Oil license, oil license, oil license. What would I not do, to get my hands on one. Oh God, what did I ever do to you, that would make you deny me an oil license? All these cries of marginalization on the eve of the announcement of oil block licenses. It is the oil licenses stupid. Hausa men attacking Eboes at Alaba market. Yorubas killing the Bororos at Shaki. The Fulanis invading Oyo State, Agodi government secretariat. Oil Licenses. Oil license. That is it. Getting a signature from the Presidency to avoid the payment of import dues is child’s play or little league, anybody could pull that off. It is cheaper to bribe the Customs anyway. But the oil license? now, that is the ultimate. It means you belong to the inner caucus of State. You are a super Nigerian. Even members of the House of Representatives don’t cut it. The last time I applied, my application was returned with a do not re apply stamp on it and a note from the security service……… Oh! my kingdom for an oil license. I know, tell me about it, where is my kingdom?

Wind becoming solid? Did you hear of our debt files suddenly developing wings at the Central Bank.
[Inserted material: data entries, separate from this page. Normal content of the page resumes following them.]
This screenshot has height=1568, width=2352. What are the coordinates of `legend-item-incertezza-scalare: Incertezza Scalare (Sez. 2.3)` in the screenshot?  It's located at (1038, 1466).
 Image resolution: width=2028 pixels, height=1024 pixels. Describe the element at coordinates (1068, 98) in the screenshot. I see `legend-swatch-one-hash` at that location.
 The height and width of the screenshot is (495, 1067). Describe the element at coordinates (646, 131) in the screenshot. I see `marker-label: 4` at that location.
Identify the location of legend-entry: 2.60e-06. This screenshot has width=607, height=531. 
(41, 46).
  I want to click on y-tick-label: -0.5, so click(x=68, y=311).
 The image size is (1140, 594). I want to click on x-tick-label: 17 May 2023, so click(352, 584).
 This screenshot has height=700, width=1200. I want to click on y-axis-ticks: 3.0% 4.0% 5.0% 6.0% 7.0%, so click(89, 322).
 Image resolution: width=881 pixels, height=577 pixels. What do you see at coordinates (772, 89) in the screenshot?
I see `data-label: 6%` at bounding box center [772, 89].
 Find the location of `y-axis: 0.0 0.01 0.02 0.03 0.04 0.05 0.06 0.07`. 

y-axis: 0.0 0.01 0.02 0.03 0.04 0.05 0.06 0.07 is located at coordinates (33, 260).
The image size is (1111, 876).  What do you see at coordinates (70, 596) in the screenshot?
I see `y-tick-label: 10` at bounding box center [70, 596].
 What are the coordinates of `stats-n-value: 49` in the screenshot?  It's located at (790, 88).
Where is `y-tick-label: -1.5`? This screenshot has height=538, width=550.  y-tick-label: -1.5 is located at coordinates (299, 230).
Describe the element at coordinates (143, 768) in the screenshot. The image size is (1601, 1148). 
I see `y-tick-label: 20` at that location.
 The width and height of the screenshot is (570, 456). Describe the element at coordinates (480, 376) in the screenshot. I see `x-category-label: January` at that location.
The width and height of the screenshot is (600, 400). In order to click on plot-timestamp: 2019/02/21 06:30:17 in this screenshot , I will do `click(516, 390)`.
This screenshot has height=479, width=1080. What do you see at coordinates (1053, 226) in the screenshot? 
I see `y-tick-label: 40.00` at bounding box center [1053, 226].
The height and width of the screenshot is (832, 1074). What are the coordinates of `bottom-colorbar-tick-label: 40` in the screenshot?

I say, no deal, we are not buying that. Don’t even try to tell us that the Ministry of Finance had no copy. The debt files are intact. If you like, set fire to the Central Bank, kill a couple of staffs. This we believe. When you owe the white man, he sends you bills at the end of every month and he keeps records, so try another one. Gani waiting for his mothers permission before contesting the Presidency? Obasanjo going for a second term? The Oba of Ilorin? Five Olympic gold medals? Hausas turning Yorubas into dogs to get them licensed since they are insisting on the national identity card. No financial aid to Ijaw land until there is peace in the region? It never ends. One moment we hear of 250 American marines in Nigeria to train our troops, the next, we hear they are gone, now they are back again. Military bases in Maiduguri? Army division at Benin, now moved to Lagos then co joined with Ibadan? Why do I constantly have this feeling that someone is urinating on my head, and Jerry Gana is trying to tell me that it is rain?

I repeat, I am not taking it anymore, I am going to call the bluff of the Arewa Consultative Forum and this new technology. The north did not make Obasanjo President, and, this specie changing technology is bunkum. I throw open this challenge to anybody with promises and guarantees. That, the north should pick me a lowly taxi driver based in Brooklyn and make me President, if such powers exist. Anything, the north wants, I would do and more., but just in case I am wrong, I am making an appointment [Yes, in New York, you want to visit a native doctor, you have to use the phone to make an appointment] to see this voodoo man, King Hougan, Haiti born Obeah man, ex spiritual adviser to Papa Doc. I know he would understand if I tell him that in Nigeria, the wind could become solid and tomorrow might never come. Yes, just in case.